I have checked CPS survey in 2023 sep for pwsswgt, pwlgwgt and pwvetwgt. They do not sum to US population size, rather about 10^4 times larger than US population. Similarly for CPS supplement PWNRWGT and PWCMPWGT variables do not sum to US population size as well and they sum to a number about 10^4 times larger than US population size.

Is this an intended effect? Ratios/regressions does not matter. However, if I want to estimate number of unemployed people, it matters significantly. Was there a document specifically indicating that total weight is not calibrated to population size?

The weights you are referring to come from the CPS data from the Census Bureau, and are not IPUMS CPS variables. I see in the Census Bureau’s methodology documentation that “all of these variables have an implied four decimals, though the decimal itself is not included. Hence, each weight must be divided by 10,000 when used.”

I noticed a discrepancy in CPS survey weights (pwsswgt, pwlgwgt, pwvetwgt, PWNRWGT, PWCMPWGT) that don’t sum to the US population. CZ_A mentioned a 10^4 times difference. Is this intended? Any documentation on the weights not being calibrated to population size? Looking for clarification on this issue. Thanks.

I think they intentionally did it. My guess is that it might allow better precision for weighting, though overall weighting scale does not matter for ratio estimation. If you care about a particular total estimate, then it might matter in practice. That is my guess. There are surveys in which total weight is not calibrated to total population, but up to a constant scaling factor. The moderator posted a document link includes the instruction, though the document does not have explanation for the reason behind this.

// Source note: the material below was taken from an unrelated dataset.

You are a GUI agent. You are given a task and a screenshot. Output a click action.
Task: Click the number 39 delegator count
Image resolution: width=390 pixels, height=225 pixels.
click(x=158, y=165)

As Isabel mentioned in her previous post, the weights you are referring to come from the CPS data from the Census Bureau, and are not IPUMS CPS variables. In the Census Bureau’s methodology documentation, it states that “all of these variables have an implied four decimals, though the decimal itself is not included. Hence, each weight must be divided by 10,000 when used.” I am guessing this is the source of the discrepancy you are noticing with these variables.

If you are interested in using IPUMS CPS, here is a crosswalk of the names for the weight variables:

Thank you for clarifying the source of the weights and providing insights into the potential discrepancy. The tip about dividing the weights by 10,000 when using Census Bureau data is particularly helpful for those navigating through the variables. Utilizing IPUMS can indeed enhance the consistency and reliability of the data analysis process. found project

Hi Isabel, even when you divide by 10000, when you do the sum, you get around 3,2m. I am not sure actually what is wrong here and I appreciate guidance, Thank you

The weights referred to in this original forum post (pwsswgt, pwlgwgt, pwvetwgt, pwnrwgt, and pwcmpwgt) are original Census Bureau variables. These are not IPUMS variables. Upon reviewing the Census Bureau’s documentation relevant to these variables, I see that they "have an implied four decimals, though the decimal itself is not included. Hence, each weight must be divided by 10,000 when used.” I would recommend confirming that your calculation does divide the weights by 10,000. Also, make sure that your data file is intended to be representative of the entire U.S. non-institutionalized population. The weights in a dataset should sum to the number of individuals represented by the dataset. If the population represented by sample is smaller than the U.S. population, your weights would not sum to the size of the U.S. population. If there appear to be issues with these variables in the Census Bureau’s original data, we would recommend contacting the Census Bureau directly.